#### Assignment:
In the passage below on sequence data and library design, copy word for word the part that starts with the words containing "The fitness, fij, of" and ends with "Lmax is reached.".

#### Provided passage:
··········
Sequence data sets were gathered from two sources. (i) The catalytic domain of LysCP2 was used as the seed sequence for an iterative JackHmmer search (36). The UniProtKB database (37) was used with taxonomic restriction set to Firmicutes. Five iterations were performed with the hit threshold set to an E value of 1.0 × 10−20. Sequences were then aligned with PROMALS3D (45) with default settings. (ii) A Pfam (46) family alignment of the catalytic domain of LysCP2 (glycoside hydrolase 25 [PF01183]) was performed, utilizing the NCBI database source.

Design of libraries using statistical fitness.

The algorithm for library design according to statistical fitness (fully detailed in the supplemental material) adds library diversity up to a fixed limit based upon single-mutation Δ statistical fitness information from the parental sequence. The user identifies (i) maximum library size, Lmax, based on experimental synthesis and screening limits; (ii) residues to be mutated (ri); (iii) the parental sequence, σ; (iv) a scoring function to compute the fitness of a given sequence, f(σ); and (v) a codon table, c. The script then sets the initial diversity of each codon to null and expands the library iteratively.

The fitness, fij, of all single-mutation substitutions at each ri is computed and sorted in descending order. Moving progressively through the list, each mutation is proposed as an addition to the growing library. Given the collection of mutations already desired at that position, a set of degenerate codons which include all previously accepted mutations as well as the proposed additional mutation is generated. From this collection of degenerate codons, one is selected, which maximizes the minimum fij while maintaining the smallest combinatorial genetic size. If the inclusion of this degenerate codon maintains the library size below Lmax, then it replaces the current degenerate codon at that residue location. The algorithm then progresses with the next-best-proposed mutation until Lmax is reached.
··········
#### Input data:
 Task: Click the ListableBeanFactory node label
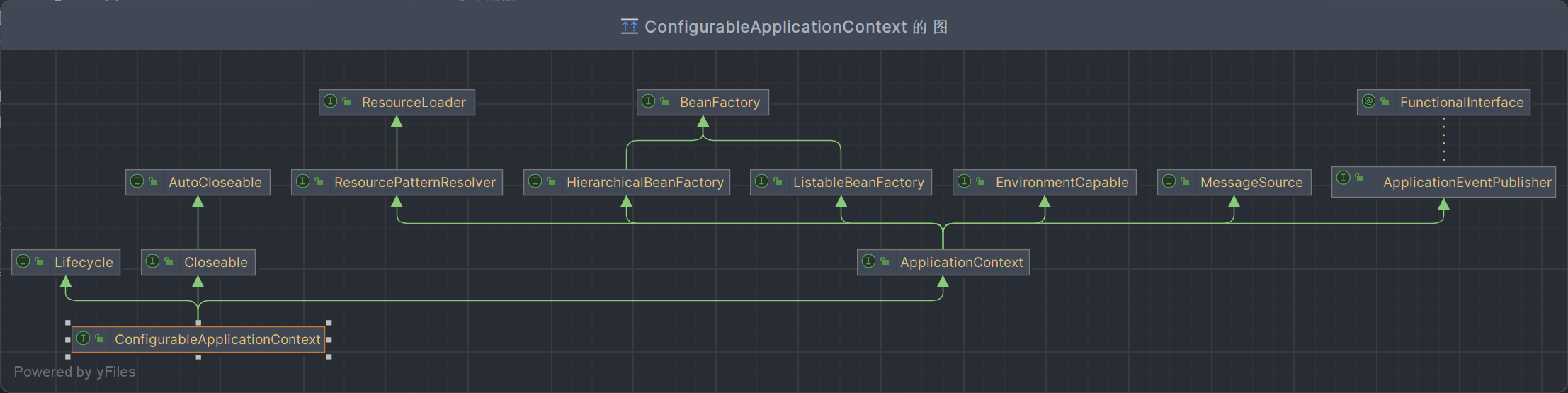point(858,183)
··········
#### Written answer:
The fitness, fij, of all single-mutation substitutions at each ri is computed and sorted in descending order. Moving progressively through the list, each mutation is proposed as an addition to the growing library. Given the collection of mutations already desired at that position, a set of degenerate codons which include all previously accepted mutations as well as the proposed additional mutation is generated. From this collection of degenerate codons, one is selected, which maximizes the minimum fij while maintaining the smallest combinatorial genetic size. If the inclusion of this degenerate codon maintains the library size below Lmax, then it replaces the current degenerate codon at that residue location. The algorithm then progresses with the next-best-proposed mutation until Lmax is reached.